Demand suppression and activity slowdown have led to lower working capital off-take. Furthermore, the latest business and consumer confidence surveys indicate subdued domestic economic activity.
About foreign exchange reserves, the committee was informed that the total foreign exchange reserves have declined to $9.3 billion as of 24th February 2023, mainly due to external debt repayments, however, the current account deficit is narrowing owing to policy measures. The meeting was informed that compared to the widely used reserve adequacy level equivalent of three months of imports, the country’s foreign exchange reserves are currently below one month of import. This is also reflected in increased pressure on the exchange rate, which has depreciated by 28.2 percent during fiscal year 23 so far.
Private financial inflows, via foreign investment and borrowings, are substantially lower than last year. Pakistan has attracted only $0.69 billion of foreign direct investment (FDI) during July-February fiscal year 23 compared to $1.2 billion over the corresponding period last year.
The government repaid $2.4 billion in principal loans on net basis during July-January fiscal year 23, with amortization outpacing the disbursements. This compares to a net inflow of $6.3 billion received during the corresponding period last year. Investors are observing unfolding political and economic developments in the country and awaiting clarity about the revival of the IMF programme.
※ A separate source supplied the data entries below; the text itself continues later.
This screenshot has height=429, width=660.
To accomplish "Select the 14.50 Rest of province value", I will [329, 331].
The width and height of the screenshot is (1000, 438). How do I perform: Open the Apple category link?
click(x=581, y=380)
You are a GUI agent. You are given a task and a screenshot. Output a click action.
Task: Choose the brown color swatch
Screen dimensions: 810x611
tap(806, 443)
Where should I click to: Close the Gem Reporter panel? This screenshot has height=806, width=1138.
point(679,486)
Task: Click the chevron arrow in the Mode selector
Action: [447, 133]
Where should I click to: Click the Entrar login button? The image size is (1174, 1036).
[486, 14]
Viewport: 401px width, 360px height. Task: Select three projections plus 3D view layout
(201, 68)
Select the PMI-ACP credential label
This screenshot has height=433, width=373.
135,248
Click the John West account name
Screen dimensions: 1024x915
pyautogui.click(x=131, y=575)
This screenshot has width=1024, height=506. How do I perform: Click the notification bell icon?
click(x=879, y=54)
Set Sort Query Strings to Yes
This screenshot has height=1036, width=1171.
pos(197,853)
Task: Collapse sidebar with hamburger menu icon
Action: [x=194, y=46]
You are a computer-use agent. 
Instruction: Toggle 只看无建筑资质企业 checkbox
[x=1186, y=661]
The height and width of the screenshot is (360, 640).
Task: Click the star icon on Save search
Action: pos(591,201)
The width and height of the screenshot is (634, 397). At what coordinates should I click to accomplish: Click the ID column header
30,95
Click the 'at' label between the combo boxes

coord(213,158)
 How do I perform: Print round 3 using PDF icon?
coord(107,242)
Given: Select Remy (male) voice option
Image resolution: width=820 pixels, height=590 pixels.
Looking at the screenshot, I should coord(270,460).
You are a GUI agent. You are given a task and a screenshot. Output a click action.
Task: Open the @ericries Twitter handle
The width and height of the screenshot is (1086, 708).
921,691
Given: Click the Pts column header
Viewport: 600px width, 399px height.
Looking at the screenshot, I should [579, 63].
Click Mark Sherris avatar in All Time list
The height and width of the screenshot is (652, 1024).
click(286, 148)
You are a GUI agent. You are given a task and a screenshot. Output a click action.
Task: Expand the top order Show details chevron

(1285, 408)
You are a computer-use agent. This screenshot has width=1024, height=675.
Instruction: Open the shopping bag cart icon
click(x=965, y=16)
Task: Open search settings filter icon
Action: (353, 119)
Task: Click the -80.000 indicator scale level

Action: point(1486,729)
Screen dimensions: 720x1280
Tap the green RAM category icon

Going forward, these flows are expected to improve owing to assurances from friendly nations and sizable $9.7 billion pledges for reconstruction in flood-affected areas. In this context, successful completion of the ongoing 9th EFF review of the IMF is critical.
The revival of the IMF programme would unlock external inflows from other multilateral, bilateral and commercial sources to help cover the country’s gross financing needs and therefore improve the forex reserve position.
The meeting was informed that inflationary pressures remained elevated across all sub-components - food, core, and energy. Energy inflation is also elevated, rising by over 37 per cent year-on-year in urban and rural baskets in February 2023. This is largely driven by high global oil prices, exchange rate depreciation and an increase in PDL rates on petrol and diesel.
The core inflation has maintained its upward trajectory owing to materialisation for second-round impact and rising inflation expectations. The recent pressures on exchange rate and increase in taxes and duties in Supplementary Finance Bill have added to inflationary pressures.
The meeting was informed that the decline in export is broad-based except for some high value-added textile items. Although the high value-added textile (such as readymade garments, bed wear and knitwear) export quantum are holding their elevated level, lower global prices are keeping export values low.
The major contribution to the decline in exports came from the food group, rice exports, affected by production losses due to floods. The global economic slowdown, moderation in cotton prices, and increase in domestic cost of production were other factors of decline in exports.
The Monetary Policy Committee (MPC) has to make tough decisions to keep inflation expectations anchored amid rising inflationary pressures and increasing political and economic uncertainty. The MPC noted the recent fiscal measures, including an increase in GST and excise duties, reduction in subsidies, adjustments in energy prices, and the austerity drive, will keep inflation elevated for the next few months.
Weak external position, challenging global economic environment and exchange rate depreciation warrant a strong policy response.